TEKS BACAAN
__________

Lihat ke Halaman Asli

Kang Jenggot

Karyawan swasta

Mari Melihat Kasus Ari Askhara dengan Proporsional

Diperbarui: 12 Desember 2019   12:45

Kompasiana adalah platform blog. Konten ini menjadi tanggung jawab bloger dan tidak mewakili pandangan redaksi Kompas.

Ari Askhara. Gambar: Liputan6.com

Nama I Gusti Ngurah Askhara Danadiputra atau lebih dikenal dengan panggilan Ari Askhara sedang hit-hitsnya, setelah Menteri BUMN, Erick Thohir membuka kasus motor Harley Davidson dan sepeda Brompton yang di bawa oleh pesawat Garuda baru dari Paris, Perancis.

Erick menyebut motor Harley Davidson yang disebut dibawa secara ilegal ini milik AA. Erick memang tak menyebut nama lengkap. Hanya inisial. Tapi, publik plus media langsung mengarahkan telunjuk, AA yang disebut Erick adalah Ari Askhara, Direktur Utama Garuda Indonesia. Dan, sebelum Erick mengumumkan itu, beberapa media memberitakan daftar penumpang yang naik pesawat Garuda pembawa Harley tersebut.

Dalam kesempatan itu Erick juga menegaskan, akan mencopot direksi yang terlibat dalam kasus Harley dan sepeda Brompton. Termasuk Direktur Utamanya. Sembari Erick menyarankan yang hendak dicopot sebaiknya mengundurkan diri, ketimbang diberhentikan.

__________

Data yang dikumpulkan:
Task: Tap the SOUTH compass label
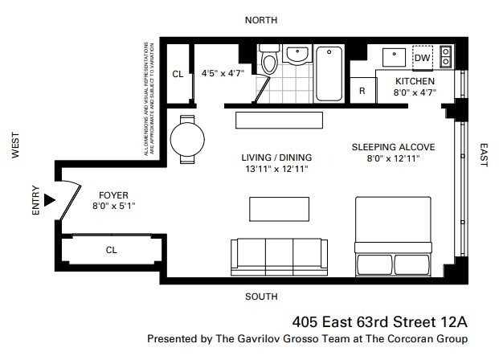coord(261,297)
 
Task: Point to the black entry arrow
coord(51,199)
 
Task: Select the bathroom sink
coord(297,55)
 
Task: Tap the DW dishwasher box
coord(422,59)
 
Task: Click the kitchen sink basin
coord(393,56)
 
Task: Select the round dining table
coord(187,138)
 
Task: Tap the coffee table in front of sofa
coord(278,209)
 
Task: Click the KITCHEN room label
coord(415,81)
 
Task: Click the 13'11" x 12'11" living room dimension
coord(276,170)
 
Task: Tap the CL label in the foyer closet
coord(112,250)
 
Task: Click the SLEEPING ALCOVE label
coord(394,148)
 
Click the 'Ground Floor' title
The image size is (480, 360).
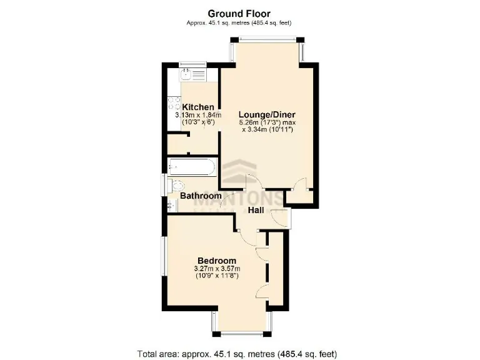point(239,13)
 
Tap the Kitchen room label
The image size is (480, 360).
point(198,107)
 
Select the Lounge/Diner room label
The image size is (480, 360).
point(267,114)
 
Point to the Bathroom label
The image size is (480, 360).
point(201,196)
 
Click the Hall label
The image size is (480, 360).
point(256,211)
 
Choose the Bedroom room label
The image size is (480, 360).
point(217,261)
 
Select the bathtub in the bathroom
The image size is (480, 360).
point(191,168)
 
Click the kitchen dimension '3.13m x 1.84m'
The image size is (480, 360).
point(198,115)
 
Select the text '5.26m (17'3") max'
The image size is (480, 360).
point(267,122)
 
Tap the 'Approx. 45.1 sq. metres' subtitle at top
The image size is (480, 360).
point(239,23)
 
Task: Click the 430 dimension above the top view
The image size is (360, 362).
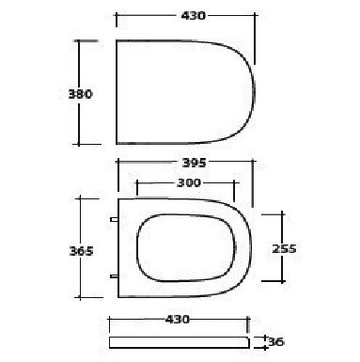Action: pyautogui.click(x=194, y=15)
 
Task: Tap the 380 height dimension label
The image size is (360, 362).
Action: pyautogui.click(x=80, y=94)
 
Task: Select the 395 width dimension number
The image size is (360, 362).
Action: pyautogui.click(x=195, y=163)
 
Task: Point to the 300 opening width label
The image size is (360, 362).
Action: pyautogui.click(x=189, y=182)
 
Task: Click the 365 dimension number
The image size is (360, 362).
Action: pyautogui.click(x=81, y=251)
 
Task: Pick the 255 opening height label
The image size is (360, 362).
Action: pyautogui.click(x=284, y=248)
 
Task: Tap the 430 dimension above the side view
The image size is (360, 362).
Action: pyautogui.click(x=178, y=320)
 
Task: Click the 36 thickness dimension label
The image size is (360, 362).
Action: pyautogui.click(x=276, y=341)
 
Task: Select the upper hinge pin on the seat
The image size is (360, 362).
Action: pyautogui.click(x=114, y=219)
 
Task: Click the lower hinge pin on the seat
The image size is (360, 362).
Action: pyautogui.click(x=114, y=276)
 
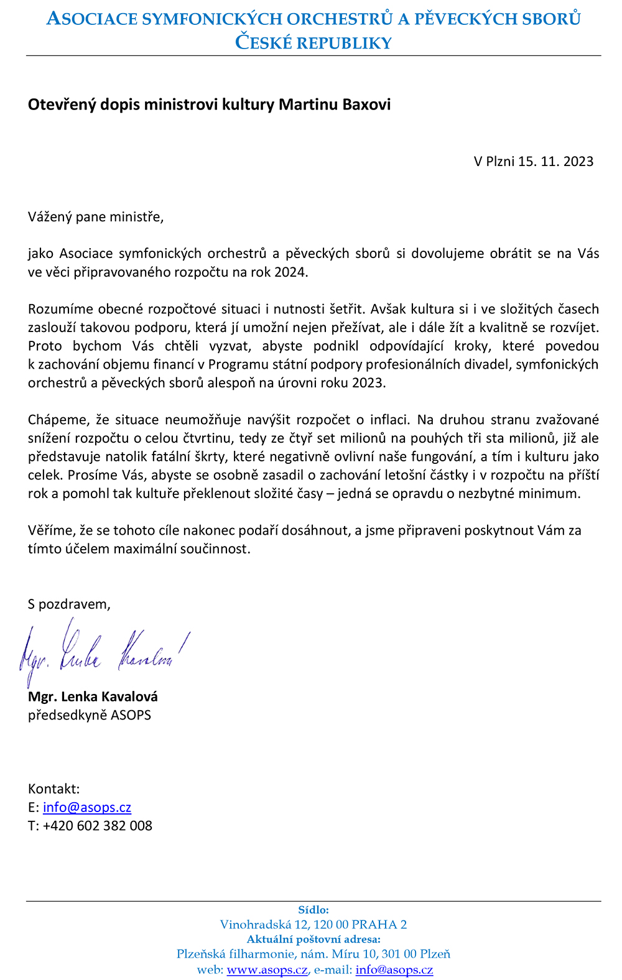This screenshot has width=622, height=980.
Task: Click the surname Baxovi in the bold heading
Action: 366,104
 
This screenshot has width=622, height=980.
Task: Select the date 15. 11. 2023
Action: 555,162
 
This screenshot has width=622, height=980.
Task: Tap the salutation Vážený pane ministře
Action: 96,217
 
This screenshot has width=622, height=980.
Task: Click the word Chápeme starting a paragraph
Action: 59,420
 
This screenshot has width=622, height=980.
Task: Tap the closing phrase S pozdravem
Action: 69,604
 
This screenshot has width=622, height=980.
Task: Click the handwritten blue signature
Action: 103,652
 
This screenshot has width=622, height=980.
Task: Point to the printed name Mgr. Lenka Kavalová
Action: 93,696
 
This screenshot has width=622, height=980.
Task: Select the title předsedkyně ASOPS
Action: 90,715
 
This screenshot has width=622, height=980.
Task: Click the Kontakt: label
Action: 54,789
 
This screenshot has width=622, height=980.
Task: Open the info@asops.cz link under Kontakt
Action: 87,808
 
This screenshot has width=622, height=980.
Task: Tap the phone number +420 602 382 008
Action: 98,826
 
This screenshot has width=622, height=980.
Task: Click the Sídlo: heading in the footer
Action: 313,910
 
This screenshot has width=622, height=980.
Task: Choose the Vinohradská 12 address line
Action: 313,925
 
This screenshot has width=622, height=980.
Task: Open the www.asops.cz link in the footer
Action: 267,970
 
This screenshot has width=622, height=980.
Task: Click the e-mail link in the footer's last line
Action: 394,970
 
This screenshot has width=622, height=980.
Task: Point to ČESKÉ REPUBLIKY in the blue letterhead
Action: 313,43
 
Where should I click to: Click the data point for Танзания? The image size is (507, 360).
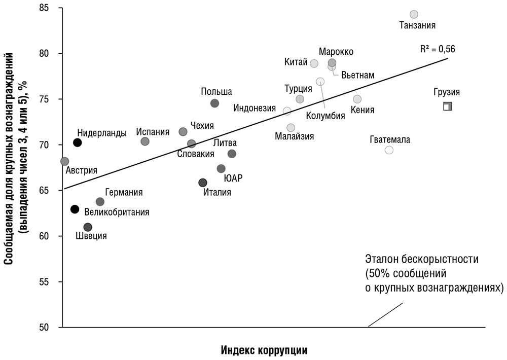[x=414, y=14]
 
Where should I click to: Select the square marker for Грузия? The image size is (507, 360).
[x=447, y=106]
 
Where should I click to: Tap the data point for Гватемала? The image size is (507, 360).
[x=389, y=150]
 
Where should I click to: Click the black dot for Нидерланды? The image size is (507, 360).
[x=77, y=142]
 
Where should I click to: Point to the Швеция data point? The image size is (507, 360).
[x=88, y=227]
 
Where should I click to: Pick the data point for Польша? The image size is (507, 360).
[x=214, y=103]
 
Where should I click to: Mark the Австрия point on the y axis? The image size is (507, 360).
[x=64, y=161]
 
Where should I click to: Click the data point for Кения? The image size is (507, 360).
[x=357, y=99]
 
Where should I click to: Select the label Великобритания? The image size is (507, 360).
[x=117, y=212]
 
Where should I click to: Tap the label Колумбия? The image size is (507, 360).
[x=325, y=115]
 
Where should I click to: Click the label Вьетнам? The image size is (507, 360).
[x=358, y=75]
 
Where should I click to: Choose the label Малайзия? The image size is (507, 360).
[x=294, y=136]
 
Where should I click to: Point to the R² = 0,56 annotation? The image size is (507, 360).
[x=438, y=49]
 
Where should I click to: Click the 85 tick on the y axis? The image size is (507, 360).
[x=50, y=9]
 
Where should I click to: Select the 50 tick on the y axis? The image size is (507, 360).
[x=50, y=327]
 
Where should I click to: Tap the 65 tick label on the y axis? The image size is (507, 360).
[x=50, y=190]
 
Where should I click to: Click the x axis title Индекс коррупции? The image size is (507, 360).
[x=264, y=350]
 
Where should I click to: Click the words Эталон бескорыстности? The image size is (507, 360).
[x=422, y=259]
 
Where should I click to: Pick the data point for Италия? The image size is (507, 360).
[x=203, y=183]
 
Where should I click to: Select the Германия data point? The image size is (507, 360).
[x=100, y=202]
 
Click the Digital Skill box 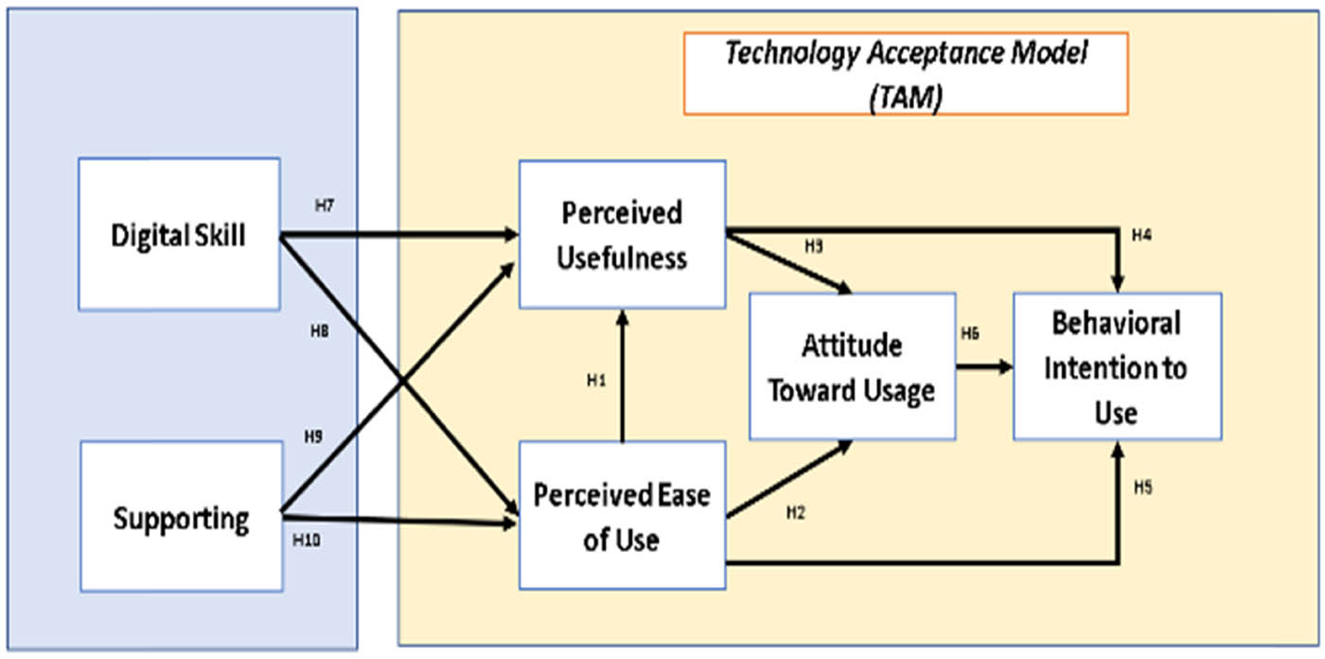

__________

DAFTAR TUGAS
• a. Kutip persis bagian tulisan tentang kasus Ari Askhara yang dimulai dari kata-kata "Erick menyebut motor" sampai kata-kata "diri, ketimbang diberhentikan.".
• b. Temukan semua baris dalam entri yang memuat kata "hinge", lalu salin baris-baris itu. Huruf besar dan kecil dibedakan.

HASIL PER TUGAS
• a.
Erick menyebut motor Harley Davidson yang disebut dibawa secara ilegal ini milik AA. Erick memang tak menyebut nama lengkap. Hanya inisial. Tapi, publik plus media langsung mengarahkan telunjuk, AA yang disebut Erick adalah Ari Askhara, Direktur Utama Garuda Indonesia. Dan, sebelum Erick mengumumkan itu, beberapa media memberitakan daftar penumpang yang naik pesawat Garuda pembawa Harley tersebut.

Dalam kesempatan itu Erick juga menegaskan, akan mencopot direksi yang terlibat dalam kasus Harley dan sepeda Brompton. Termasuk Direktur Utamanya. Sembari Erick menyarankan yang hendak dicopot sebaiknya mengundurkan diri, ketimbang diberhentikan.

• b.
Task: Select the upper hinge pin on the seat
Task: Click the lower hinge pin on the seat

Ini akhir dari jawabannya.